Avgerinos hat drei Szenarien für die nahe Zukunft im Auge. Die Vorstellung aber, dass die Saison pünktlich und ohne Einschränkungen beginnen wird, hält der EVD-Vorsitzende aber für nahezu unmöglich: „Die Wahrscheinlichkeit dafür sehe ich bei weniger als einem Promille.“ Bleibt ein späterer Start mit einer aufgrund von Corona-Bestimmungen stark eingeschränkten Zuschauerkapazität. Im schlimmsten Fall, so Avgerinos, könnte es auch sein, dass gar keine Zuschauer erlaubt sind. Immerhin: Auch im Worst Case, also ohne Zuschauer, wird der EVD in der Regionalliga spielen, dann aber mit einer reinen U-20-Mannschaft, die aktuell Zweiter in der DNL3 geworden ist.

Im „Fall 2“, also wenn wenige Zuschauer zugelassen sind, will der EVD mit einer jungen Mannschaft an den Start gehen und mit Spielern, die entweder arbeiten, studieren oder eine Ausbildung machen. „Die Jungs müssen sich ein zweites Standbein aufbauen. Auch unser Training werden wir danach ausrichten“, sagt Avgerinos.
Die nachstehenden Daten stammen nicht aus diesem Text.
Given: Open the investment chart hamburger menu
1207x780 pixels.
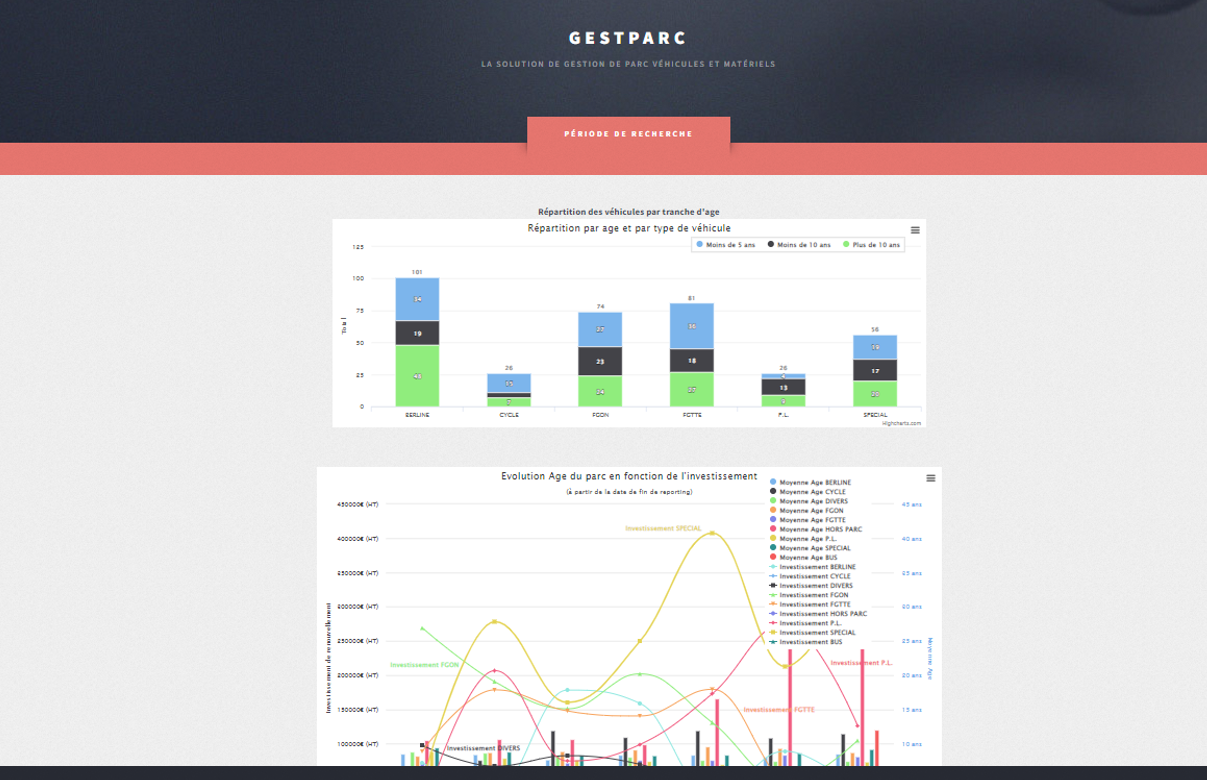Looking at the screenshot, I should 930,478.
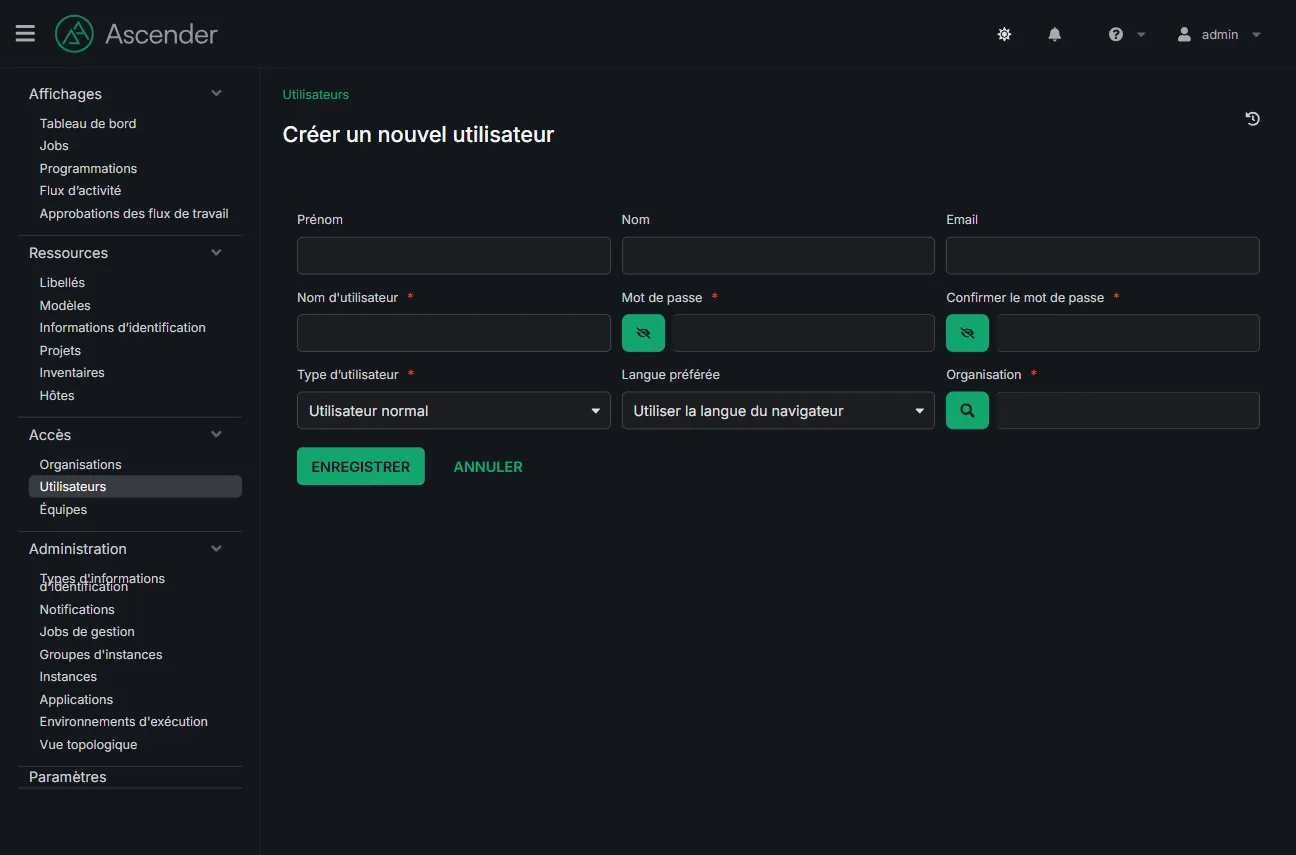Click the admin user avatar icon
The height and width of the screenshot is (855, 1296).
pyautogui.click(x=1184, y=34)
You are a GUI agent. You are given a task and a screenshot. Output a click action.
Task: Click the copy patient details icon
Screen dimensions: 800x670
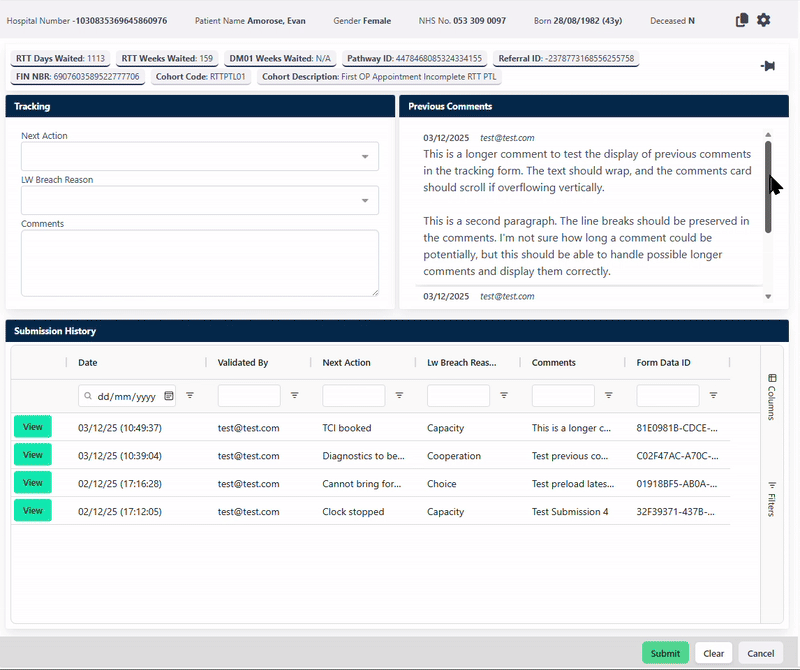[741, 20]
Den EV Duisburg sieht er weiterhin als klassischen Oberligisten – und strebt auch zeitnah eine Rückkehr in die dritthöchste Liga an. Die oberste Prämisse lautet aber: „Wir werden nicht die Existenz des Vereins riskieren.“ Zudem will Avgerinos keine Spielerverträge mit Corona-Vorbehalt schließen. „Ich will niemanden verarschen. Im Vertrag wird stehen, wer was bekommt und wann gespielt wird. Alles andere halte ich nicht für richtig.“

Gegenüber der NRZ erklärte er außerdem: „Uns allen muss klar sein, dass es darum geht, das deutsche Eishockey über diese Zeit zu retten. Es müssen nach Corona noch Spieler da sein. Und es müssen noch Vereine da sein. Entscheidend ist auch, für den Nachwuchsspielbetrieb zu sorgen, damit wir in Zukunft Spieler haben.“

Am Mittwochabend wurden erste  Gespräche zur Bildung eines Regionalliga-Teams geführt. Zehn Spieler waren bei den Füchsen in der Eissporthalle Wedau zu Gast. Der neue Trainer Alexander Jakobs hatte bereits sowohl für die Oberliga und die Regionalliga zugesagt.